Também já houve de, no meio da tristeza do velório, alguém se atrapalhar na hora de dar os pêsames e cumprimentar a viúva com um inusitado "parabéns". Outra: na porta do cemitério, após acompanharem um enterro, o amigo novo diz para o mais velho: "Ei, Fulano, logo é você, hein?" Tudo isso é fato, não existe invenção aqui, embora possa haver um ou outro ajuste necessário.

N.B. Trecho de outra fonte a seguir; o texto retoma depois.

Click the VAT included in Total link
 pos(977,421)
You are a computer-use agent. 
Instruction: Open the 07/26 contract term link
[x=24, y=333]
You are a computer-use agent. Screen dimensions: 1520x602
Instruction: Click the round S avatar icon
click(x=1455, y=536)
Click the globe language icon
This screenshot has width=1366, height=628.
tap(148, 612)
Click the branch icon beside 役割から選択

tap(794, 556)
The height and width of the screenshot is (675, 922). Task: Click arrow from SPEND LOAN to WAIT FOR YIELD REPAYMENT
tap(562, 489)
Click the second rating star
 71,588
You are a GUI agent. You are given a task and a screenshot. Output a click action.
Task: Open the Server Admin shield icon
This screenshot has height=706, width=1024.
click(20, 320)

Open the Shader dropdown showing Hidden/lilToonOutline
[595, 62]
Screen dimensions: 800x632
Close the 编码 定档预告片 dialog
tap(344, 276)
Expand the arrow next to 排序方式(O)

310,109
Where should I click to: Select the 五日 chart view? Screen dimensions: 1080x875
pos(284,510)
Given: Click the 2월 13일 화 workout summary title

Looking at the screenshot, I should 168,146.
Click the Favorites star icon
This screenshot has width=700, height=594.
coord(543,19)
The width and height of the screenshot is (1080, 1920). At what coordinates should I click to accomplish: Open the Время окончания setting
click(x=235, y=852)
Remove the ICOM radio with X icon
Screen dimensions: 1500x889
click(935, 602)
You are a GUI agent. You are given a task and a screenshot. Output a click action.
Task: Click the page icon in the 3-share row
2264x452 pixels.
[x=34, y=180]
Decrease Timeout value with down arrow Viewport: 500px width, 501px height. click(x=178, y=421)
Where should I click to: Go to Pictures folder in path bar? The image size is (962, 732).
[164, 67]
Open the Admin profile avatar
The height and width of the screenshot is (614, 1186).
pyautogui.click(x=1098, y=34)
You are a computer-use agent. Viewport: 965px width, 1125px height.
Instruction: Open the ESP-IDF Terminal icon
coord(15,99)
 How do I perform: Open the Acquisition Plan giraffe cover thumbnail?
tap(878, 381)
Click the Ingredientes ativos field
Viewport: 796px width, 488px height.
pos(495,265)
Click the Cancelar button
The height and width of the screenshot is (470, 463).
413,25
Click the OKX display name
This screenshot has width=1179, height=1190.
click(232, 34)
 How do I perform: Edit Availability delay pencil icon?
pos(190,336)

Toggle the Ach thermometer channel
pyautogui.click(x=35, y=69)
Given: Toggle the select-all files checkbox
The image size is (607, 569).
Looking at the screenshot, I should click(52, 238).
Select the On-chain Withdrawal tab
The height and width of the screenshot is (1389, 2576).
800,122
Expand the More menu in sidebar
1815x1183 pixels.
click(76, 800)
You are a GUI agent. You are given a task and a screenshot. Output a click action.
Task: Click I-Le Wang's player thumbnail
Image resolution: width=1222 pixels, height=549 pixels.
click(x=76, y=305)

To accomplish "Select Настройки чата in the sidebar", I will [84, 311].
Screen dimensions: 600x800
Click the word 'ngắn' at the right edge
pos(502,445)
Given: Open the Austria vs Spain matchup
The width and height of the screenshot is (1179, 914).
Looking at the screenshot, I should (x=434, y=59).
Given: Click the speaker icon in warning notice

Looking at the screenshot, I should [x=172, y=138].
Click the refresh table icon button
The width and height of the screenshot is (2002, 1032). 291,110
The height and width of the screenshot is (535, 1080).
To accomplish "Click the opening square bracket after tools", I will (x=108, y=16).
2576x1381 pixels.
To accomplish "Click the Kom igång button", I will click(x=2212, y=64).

No começo do século passado, época em que, nos enterros distantes da zona rural, era comum o defunto ser levado ao túmulo apenas por um carroceiro contratado para o serviço, um parente de minha família chegou com sua carroça ao cemitério e quando se deu conta, tinha perdido o corpo pelo caminho. Lógico, ele voltou, recolheu os restos mortais da vítima e levou-os para o coveiro dar conta de finalmente enterrá-los.
Para terminar, uma escatológica. Eu era repórter numa cidade do interior de São Paulo e um dia recebi a sugestão para a matéria. A velhinha morreu de repente. Feito o velório, antes que fechassem o caixão, o velhinho marido pediu licença e, com extremo zelo, abriu a boca da companheira e retirou-lhe a dentadura da arcada inferior. Na verdade, os dentes eram dele. Fizera o empréstimo apenas por uma questão de estética póstuma.
Bom, se você está esperando algum desfecho para este texto, do tipo que analisa nossa relação com a morte, ou, talvez, uma espécie de moral da história, desista. Não digo nada que não seja apenas isto: não vejo graça nenhuma nessa tal.